Prompt =
Return the stretch of the brake review from "Installing the Mags" through "usual inboard manner.", copied word for word.

Source extract =
* * * * *
Magura Marta SL Magnesium Review

Brakes Pro Reviews


Installation

Installing the Mags on the handlebars was sort of a pain, since they don’t use a split clamp, so it necessitates taking off the grips and the shifters. Trigger finger shifters can be installed on either side of the brakes (dual dock), but I use twist grips, so they were attached in the usual inboard manner.

The new bleeding system called “Easy Bleed Technology” or EBT has drastically changed for the better, which is really nice since Magura Marta’s are notorious for needing regular bleeding, although after my initial installation, I haven’t required one. The new port on top of the lever reservoir makes bleeding a much easier task.

Basic bleed instructions: tilt the upper reservoir slightly down from level, unscrew the top port bolt, insert a syringe, unscrew the caliper bolt, insert a second brake fluid filled syringe into caliper port, and push the brake fluid using that bottom syringe into the top syringe, then pull and push the fluid between the syringe’s until bubbles are gone.
* * * * *
Dataset content =
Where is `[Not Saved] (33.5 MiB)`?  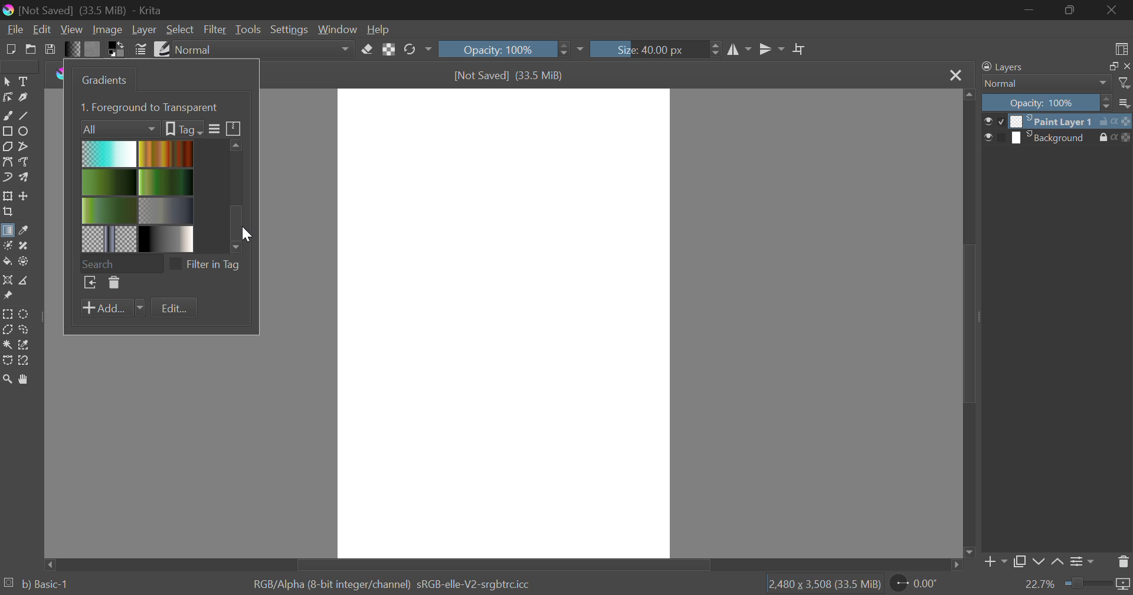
* * * * *
Written reply =
Installing the Mags on the handlebars was sort of a pain, since they don’t use a split clamp, so it necessitates taking off the grips and the shifters. Trigger finger shifters can be installed on either side of the brakes (dual dock), but I use twist grips, so they were attached in the usual inboard manner.